On 1/22/21 12:09 PM, Nikolay Shirokovskiy wrote:
> On Fri, Jan 22, 2021 at 12:45 PM Michal Privoznik <mprivozn@redhat.com>
> wrote:
>
>> If libvirtd is sent SIGTERM while it is still initializing, it
>> may crash. The following scenario was observed (using 'stress' to
>> slow down CPU so much that the window where the problem exists is
>> bigger):
>>
>> 1) The main thread is already executing virNetDaemonRun() and is
>> in virEventRunDefaultImpl().
>> 2) The thread that's supposed to run daemonRunStateInit() is
>> spawned already, but daemonRunStateInit() is in its very early
>> stage (in the stack trace I see it's executing
>> virIdentityGetSystem()).
>>
>> If SIGTERM (or any other signal that we don't override handler
>> for) arrives at this point, the main thread jumps out from
>> virEventRunDefaultImpl() and enters virStateShutdownPrepare()
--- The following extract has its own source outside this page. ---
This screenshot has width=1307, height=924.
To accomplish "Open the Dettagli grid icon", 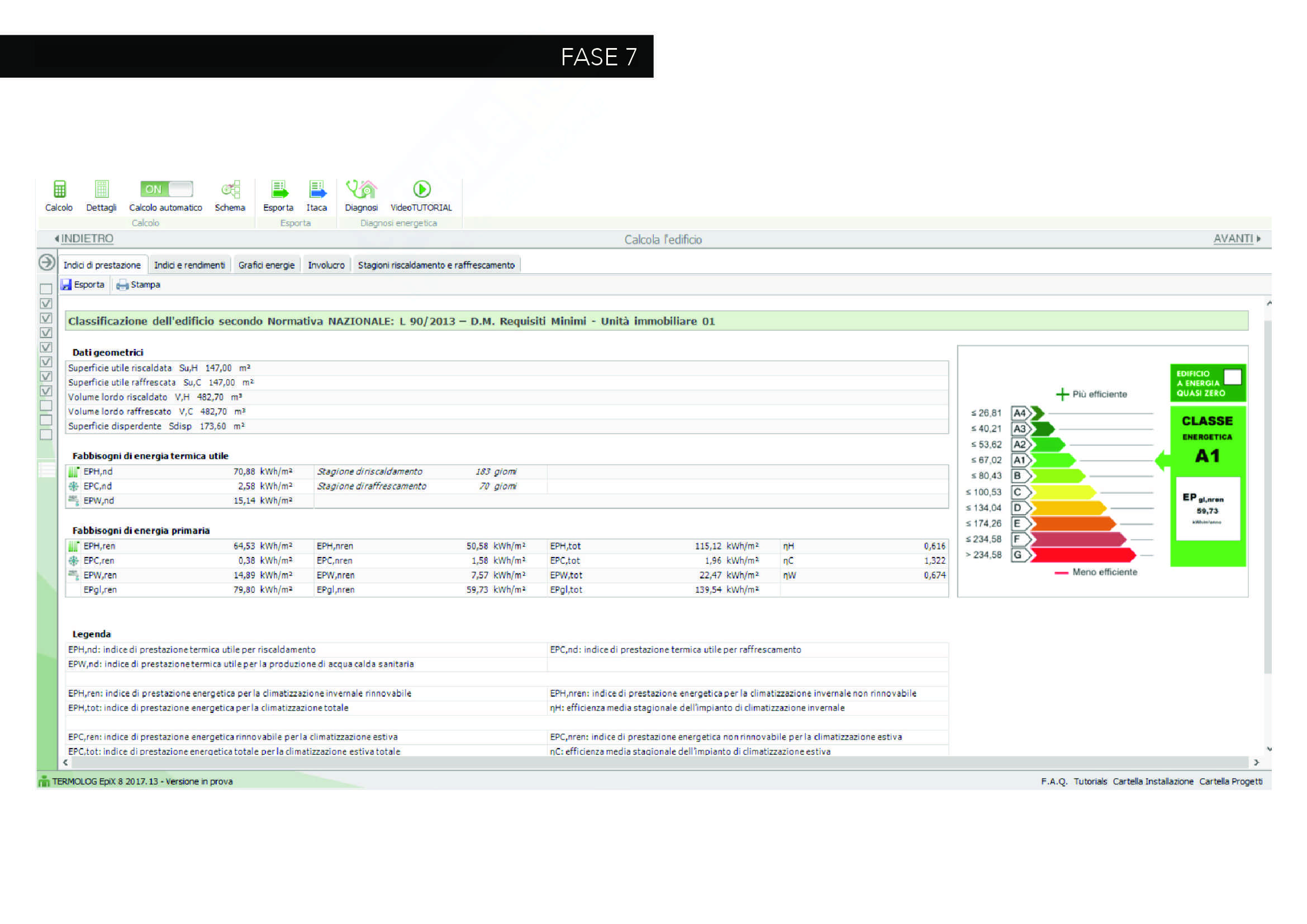I will click(x=101, y=189).
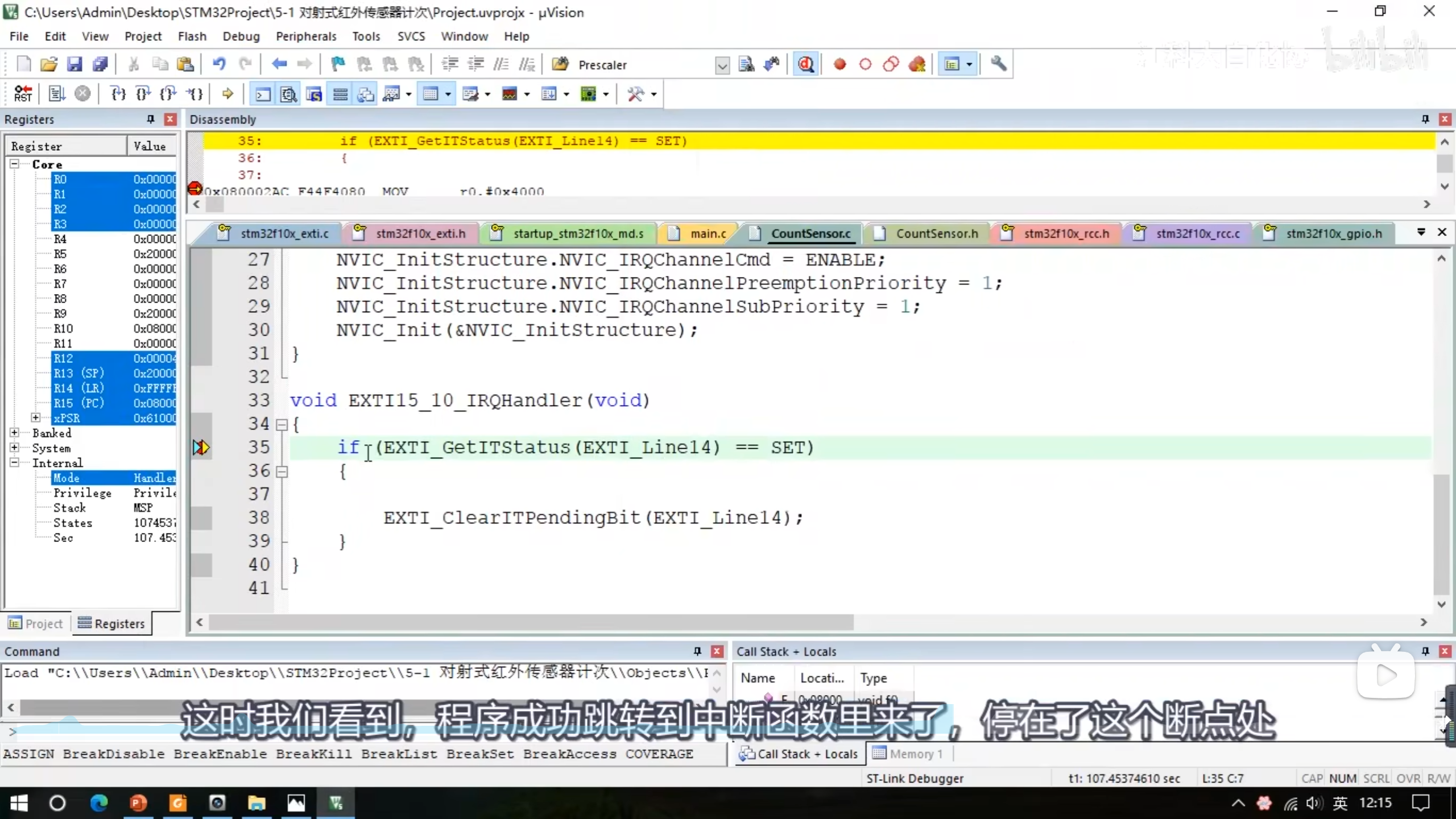Pin the Registers panel

tap(150, 119)
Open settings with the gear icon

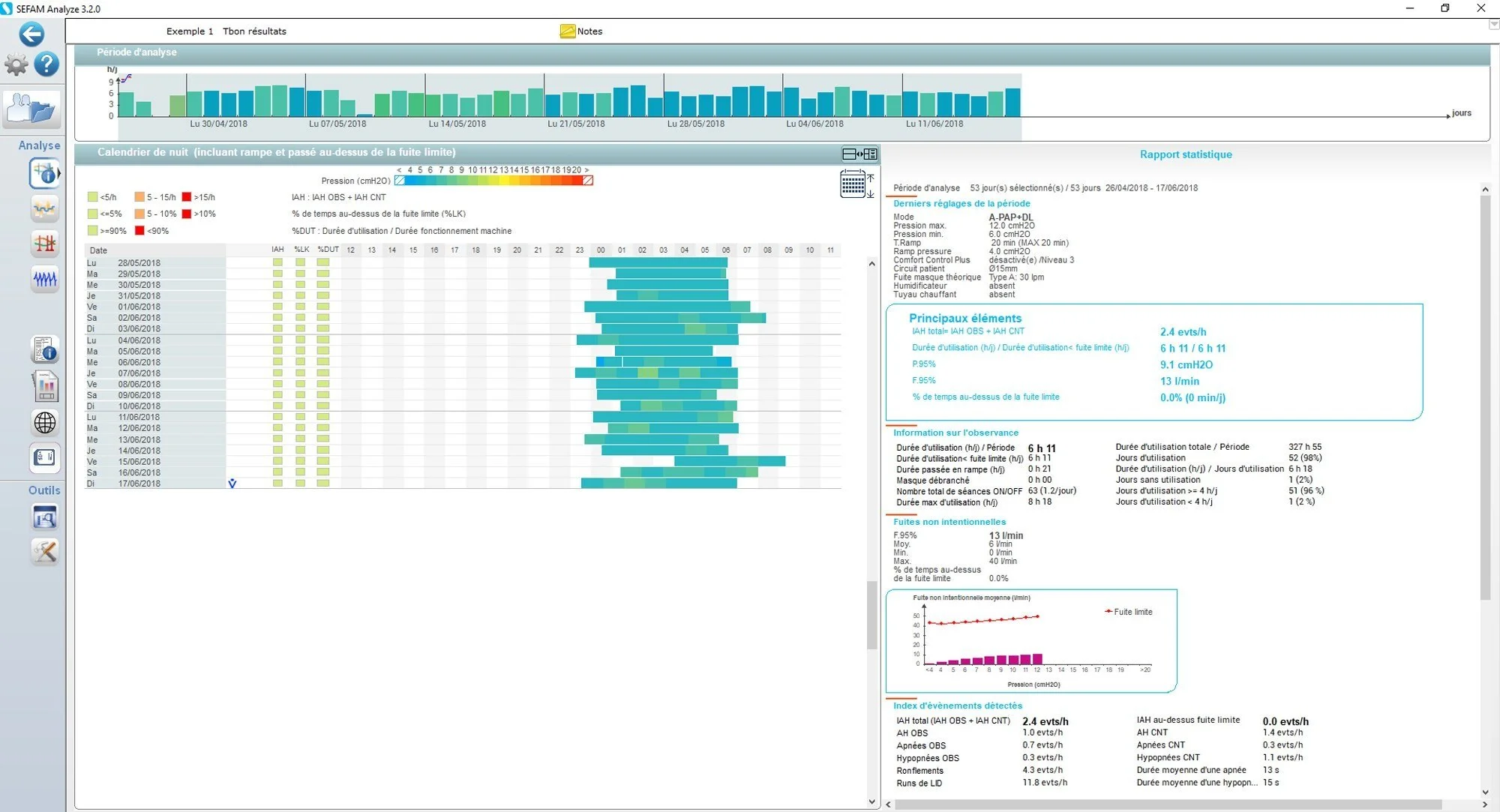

>> (via shutdownPrepareCb which was set earlier). This iterates
>> through stateShutdownPrepare() callbacks of state drivers and
>> reaching qemuStateShutdownPrepare() eventually only to
>> dereference qemu_driver. But since thread 2) has not been
>> scheduled/not proceeded yet, qemu_driver was not allocated yet.
>>
>> Solution is simple - just check if qemu_driver is not NULL. But
>> doing so only in qemuStateShutdownPrepare() would push the
>> problem down to virStateShutdownWait(), well
>> qemuStateShutdownWait(). Therefore, duplicate the trick there
>> too.
>>
>
> I guess this is a partial solution. Initialization may be in a state when
> qemu_driver is initialized but qemu_driver->workerPool is still NULL
> for example.
Yes.
>
> Maybe we'd better delay shutdown until initialization is finished?
I'm not exactly sure how to achieve that. Do you have a hint? Also, part
of qemu driver state init is autostarting domains (which may take ages).